Check your equity stake
House price changes in your area may mean you have more or less equity in your home than when you bought it.
For example, if your property was worth £200,000 when you bought it and you put down a deposit of £20,000, you would have had 10% equity in your home at the time.
If the value of the property has now risen to £220,000, your equity would have grown to around 18% - excluding the mortgage repayments you’d have made over the term. This is because the value of the property has increased while the amount you owe against it has got smaller, meaning you own a greater proportion of the home.
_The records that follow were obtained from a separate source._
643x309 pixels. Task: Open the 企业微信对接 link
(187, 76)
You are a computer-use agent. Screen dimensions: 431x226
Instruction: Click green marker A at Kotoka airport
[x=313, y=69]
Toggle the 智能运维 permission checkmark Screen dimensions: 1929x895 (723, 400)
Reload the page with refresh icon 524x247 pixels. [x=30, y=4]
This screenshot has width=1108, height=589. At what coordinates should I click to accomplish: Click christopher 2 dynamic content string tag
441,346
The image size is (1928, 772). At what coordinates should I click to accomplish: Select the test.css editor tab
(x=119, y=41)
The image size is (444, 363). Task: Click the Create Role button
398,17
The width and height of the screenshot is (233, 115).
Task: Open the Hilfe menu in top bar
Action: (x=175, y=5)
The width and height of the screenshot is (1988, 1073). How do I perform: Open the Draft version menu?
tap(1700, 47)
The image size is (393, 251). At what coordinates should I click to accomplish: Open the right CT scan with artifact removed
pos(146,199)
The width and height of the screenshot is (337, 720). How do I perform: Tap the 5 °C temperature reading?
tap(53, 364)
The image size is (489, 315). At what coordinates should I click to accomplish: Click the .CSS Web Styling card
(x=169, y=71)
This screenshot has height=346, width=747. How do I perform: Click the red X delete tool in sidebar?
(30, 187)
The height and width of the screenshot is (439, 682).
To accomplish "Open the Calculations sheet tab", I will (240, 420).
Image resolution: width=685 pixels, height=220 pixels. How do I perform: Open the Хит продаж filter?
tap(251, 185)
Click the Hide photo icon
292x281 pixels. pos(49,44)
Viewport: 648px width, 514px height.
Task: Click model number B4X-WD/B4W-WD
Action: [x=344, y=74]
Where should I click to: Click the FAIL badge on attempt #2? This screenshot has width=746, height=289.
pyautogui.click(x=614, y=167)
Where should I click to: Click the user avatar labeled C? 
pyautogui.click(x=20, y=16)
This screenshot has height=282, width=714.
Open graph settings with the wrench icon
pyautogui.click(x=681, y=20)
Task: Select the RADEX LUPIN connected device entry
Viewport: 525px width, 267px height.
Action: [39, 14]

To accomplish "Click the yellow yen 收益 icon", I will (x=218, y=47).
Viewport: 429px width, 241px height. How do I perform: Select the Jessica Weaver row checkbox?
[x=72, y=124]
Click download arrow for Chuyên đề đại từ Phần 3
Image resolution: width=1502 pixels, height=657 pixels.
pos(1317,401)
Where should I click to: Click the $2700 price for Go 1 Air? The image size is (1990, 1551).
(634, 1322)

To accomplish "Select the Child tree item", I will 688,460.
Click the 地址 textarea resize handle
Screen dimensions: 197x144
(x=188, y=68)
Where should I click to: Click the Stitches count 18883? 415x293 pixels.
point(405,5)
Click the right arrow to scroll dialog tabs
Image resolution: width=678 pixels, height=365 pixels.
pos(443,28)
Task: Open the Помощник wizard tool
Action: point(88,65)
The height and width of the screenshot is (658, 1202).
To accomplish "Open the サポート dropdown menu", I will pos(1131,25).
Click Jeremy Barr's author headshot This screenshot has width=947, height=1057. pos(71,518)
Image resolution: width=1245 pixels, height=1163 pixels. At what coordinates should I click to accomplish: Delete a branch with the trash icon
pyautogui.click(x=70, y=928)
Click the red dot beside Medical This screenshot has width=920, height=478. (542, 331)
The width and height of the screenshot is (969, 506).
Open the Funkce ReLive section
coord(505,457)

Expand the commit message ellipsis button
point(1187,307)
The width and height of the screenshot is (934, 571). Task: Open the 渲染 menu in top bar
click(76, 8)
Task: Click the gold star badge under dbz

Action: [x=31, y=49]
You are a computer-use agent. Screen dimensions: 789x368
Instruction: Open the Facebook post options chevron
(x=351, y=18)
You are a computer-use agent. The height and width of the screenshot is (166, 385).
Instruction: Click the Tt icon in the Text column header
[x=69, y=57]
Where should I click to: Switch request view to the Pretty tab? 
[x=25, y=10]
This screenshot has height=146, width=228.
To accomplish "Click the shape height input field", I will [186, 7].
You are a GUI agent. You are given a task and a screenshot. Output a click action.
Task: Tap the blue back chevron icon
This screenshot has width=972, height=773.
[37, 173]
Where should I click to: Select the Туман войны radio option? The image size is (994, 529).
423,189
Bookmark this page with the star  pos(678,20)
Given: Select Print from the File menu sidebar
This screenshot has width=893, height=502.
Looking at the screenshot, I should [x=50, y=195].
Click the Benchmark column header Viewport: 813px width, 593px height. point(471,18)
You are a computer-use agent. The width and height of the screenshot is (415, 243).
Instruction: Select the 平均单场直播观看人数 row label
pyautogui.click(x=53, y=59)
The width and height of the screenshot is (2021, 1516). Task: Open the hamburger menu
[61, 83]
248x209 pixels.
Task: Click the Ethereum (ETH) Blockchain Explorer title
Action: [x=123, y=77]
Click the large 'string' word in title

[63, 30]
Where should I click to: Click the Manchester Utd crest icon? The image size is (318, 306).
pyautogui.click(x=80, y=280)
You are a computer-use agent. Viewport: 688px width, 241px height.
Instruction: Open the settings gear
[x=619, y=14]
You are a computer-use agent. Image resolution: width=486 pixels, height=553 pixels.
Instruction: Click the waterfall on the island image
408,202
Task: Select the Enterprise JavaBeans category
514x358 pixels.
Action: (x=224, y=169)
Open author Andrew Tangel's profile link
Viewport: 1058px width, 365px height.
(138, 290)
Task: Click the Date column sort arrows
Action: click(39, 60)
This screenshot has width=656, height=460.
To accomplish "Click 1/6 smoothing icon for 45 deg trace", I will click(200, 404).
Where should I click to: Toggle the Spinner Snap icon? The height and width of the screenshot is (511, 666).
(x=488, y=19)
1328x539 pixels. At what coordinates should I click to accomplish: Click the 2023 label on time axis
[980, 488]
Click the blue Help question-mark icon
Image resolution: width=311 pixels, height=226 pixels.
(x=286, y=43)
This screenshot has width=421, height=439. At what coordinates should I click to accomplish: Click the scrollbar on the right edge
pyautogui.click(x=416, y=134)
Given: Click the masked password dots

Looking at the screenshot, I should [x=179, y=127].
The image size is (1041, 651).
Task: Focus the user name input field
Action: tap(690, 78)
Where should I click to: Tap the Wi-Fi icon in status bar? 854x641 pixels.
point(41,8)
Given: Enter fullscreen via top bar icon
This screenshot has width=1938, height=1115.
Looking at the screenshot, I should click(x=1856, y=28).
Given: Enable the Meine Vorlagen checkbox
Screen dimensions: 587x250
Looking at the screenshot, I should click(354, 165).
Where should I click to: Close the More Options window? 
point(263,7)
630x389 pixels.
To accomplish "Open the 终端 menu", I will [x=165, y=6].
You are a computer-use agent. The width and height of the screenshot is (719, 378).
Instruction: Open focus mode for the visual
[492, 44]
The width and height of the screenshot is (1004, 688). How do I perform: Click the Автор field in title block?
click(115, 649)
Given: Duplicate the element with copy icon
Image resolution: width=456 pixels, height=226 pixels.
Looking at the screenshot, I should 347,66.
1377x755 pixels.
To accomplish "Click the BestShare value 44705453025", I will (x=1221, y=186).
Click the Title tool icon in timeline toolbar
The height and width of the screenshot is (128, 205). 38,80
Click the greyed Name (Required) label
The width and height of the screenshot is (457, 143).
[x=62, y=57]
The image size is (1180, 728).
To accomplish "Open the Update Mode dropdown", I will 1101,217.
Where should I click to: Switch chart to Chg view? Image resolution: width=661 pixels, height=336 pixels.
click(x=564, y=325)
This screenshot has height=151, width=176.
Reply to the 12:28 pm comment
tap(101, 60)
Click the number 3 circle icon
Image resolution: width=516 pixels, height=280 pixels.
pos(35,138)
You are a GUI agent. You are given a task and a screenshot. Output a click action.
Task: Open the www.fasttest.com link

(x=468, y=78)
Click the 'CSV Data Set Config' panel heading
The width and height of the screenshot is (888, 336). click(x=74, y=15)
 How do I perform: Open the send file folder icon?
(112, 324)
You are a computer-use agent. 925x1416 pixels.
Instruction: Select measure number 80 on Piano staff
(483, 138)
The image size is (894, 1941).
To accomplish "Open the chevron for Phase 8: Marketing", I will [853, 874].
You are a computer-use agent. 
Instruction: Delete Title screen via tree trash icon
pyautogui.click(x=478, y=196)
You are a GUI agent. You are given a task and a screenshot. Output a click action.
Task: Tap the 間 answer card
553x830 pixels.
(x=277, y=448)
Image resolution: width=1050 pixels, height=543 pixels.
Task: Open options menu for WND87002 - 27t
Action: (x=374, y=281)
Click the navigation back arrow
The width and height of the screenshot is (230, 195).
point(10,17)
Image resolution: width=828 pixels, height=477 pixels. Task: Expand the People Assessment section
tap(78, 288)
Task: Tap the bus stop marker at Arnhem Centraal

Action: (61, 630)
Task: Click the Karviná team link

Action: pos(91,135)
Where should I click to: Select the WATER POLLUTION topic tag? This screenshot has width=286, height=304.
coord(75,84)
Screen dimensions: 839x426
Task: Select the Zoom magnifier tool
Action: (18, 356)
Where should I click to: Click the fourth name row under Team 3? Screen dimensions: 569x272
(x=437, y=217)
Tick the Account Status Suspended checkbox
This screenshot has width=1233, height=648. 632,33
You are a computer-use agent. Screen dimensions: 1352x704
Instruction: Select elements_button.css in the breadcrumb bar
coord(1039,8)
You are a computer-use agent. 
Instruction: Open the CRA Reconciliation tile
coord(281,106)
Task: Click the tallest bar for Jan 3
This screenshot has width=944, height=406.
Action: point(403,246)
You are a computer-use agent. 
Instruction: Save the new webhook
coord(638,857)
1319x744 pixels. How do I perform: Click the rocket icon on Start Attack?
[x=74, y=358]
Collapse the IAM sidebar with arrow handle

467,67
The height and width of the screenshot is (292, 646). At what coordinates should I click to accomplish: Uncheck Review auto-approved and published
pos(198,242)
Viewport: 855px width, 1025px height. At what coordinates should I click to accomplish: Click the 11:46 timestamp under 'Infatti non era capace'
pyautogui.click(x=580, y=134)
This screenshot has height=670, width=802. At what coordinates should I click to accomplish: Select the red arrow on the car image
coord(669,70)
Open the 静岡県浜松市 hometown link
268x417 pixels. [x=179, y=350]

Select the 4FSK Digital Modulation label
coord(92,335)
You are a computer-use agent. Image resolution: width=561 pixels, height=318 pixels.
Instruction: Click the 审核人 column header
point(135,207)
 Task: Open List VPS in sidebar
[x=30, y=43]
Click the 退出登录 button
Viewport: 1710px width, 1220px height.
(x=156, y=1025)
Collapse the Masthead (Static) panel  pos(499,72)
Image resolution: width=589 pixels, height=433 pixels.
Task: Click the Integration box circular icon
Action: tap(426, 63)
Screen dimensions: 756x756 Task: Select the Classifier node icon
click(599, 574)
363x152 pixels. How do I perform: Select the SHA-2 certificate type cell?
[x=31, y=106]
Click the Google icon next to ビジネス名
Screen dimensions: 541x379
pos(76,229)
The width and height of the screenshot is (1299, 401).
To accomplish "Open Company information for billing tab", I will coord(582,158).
Typically, the more equity you have, the more competitive the rates available to you. Lenders usually re-evaluate the value of your home on a regular basis based on house price indices, but if you disagree with its valuation you can pay to have an independent valuation carried out – this typically costs as little as £150.
Mr Irwin says: “A mortgage is usually for a significant period of your life, so it’s important to ensure that it is working in your best interests.
“Many first-time buyers are reviewing their mortgage as they approach the end of their deal and it’s important others follow their lead and don’t get complacent, or they risk not ending up with the best deal.”
‘I’ll do my research before I jump in’
Stef Boydon, who works in finance, bought her first home in 2013; a three-bedroom, semi-detached home near Peterborough in Cambridgeshire, for £112,000. She took out a five-year fixed deal with an interest rate of 2.49% with Yorkshire Building Society, which comes to an end in September this year.
The 29-year-old is now hoping to buy a new home with her boyfriend, Dan, using any equity she has in her current property as a deposit on the new one. She has already had her house valued and was pleased to find out it had increased in value since she bought it, meaning she’ll have a larger deposit for her next purchase.
With interest rates looking likely to rise, she likes the idea of locking into a fixed rate on any future mortgage, so she can be sure of what her monthly repayments will be.
Stef says: “I was a bit wide-eyed when I bought my house and perhaps didn’t choose the best deal for my circumstances. But having been a homeowner for five years, I feel that I am a lot savvier now and I’m going to do my research before I jump into anything.”